As Levine astutely observed, the real pressure for learning disabled kids is social. Social setbacks encountered by learning disabled children make their educational experience incredibly painful. Some are bullied, picked on, and verbally abused, and the likelihood that they will avoid school altogether to avoid that socially generated pain becomes extremely high. Adam’s Grade Seven test scores revealed that he read at a Grade Three level. He was unable to decode multi-syllabic words (Kirk, 2002). Bewildered, his parents asked the school how Adam had fallen through the cracks. The school’s answer was to place him in remedial classes. Already a teenager by this point, attending the remedial classes mortified Adam to such an extent that he began skipping school. Adam interpreted the remedial classes as proof that his intelligence was worthless. He turned to drugs and alcohol to escape the pain, and soon after, spent three months in a juvenile detention center for breaking (Kirk, 2002).
At this point in the film, Kirk recounts Adam’s bittersweet experience while incarcerated. Adam enjoyed the small classes and individual attention the juvenile detention center’s educational component offered. Ironically, it was the first time he had ever felt good about school (Kirk, 2002). Sadly, three months later, Adam’s return to the Special Education classes at his high school was short-lived. Expelled after a year, Adam dropped out of high school and began working full time (Kirk, 2002).

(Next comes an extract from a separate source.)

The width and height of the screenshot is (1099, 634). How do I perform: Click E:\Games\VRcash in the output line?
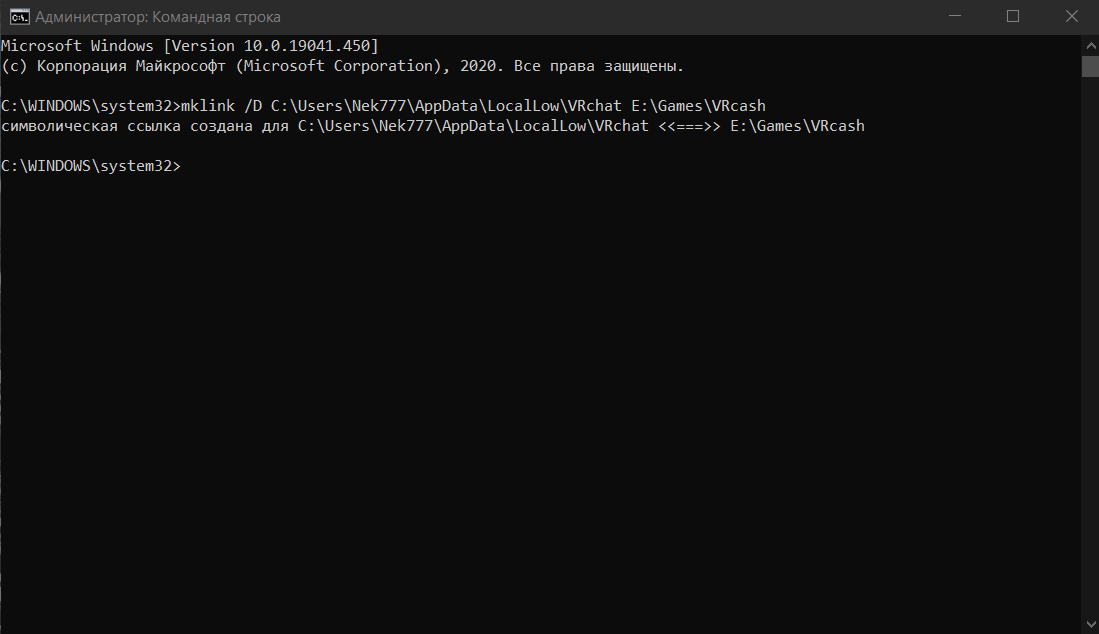tap(797, 126)
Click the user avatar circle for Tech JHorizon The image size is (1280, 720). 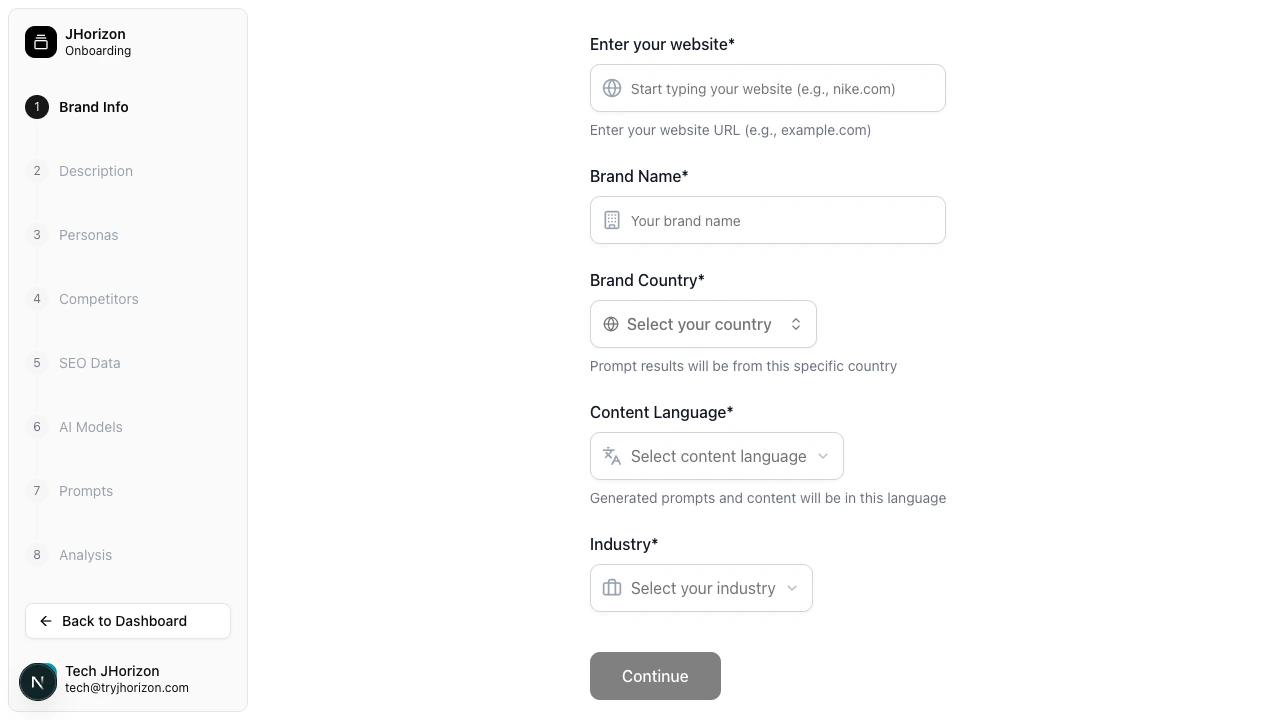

According to Lyon, early intervention would have been the deciding factor in Adam’s educational experience, as it was in Nathan’s. Lyon points to the reality that many states predict prison populations based on Grade Three and Grade Four literacy levels. Children who are not reading by these grades, in Lyon’s experience, never do learn. Instead, they begin to travel down the lonely road of societal alienation, loss of self-esteem, substance abuse, and, as shown by Adam’s case, cyclical incarceration. As a result, Lyon feels that learning disabilities are a public health issue because the children that do not receive the specialized educational support they require can grow into disenfranchised adults, or worse, drug addicts and criminals. Early intervention, including prompt diagnosis of a learning disability and rapid action to confront not only its academic impact, but its social impact also, can be the difference between a life of purpose and opportunity, and a life lost to low self-esteem, crime, drugs, and alcohol abuse (Kirk, 2002).
Works Cited
Misunderstood Minds. Dir. Michael Kirk. Perf. Adam Dunning, Sarah Lee Harris, Lauren Smith, Nathan Suggs and Nathan VanHoy. WGBH Boston and Kirk Documentary Group, 2002. DVD.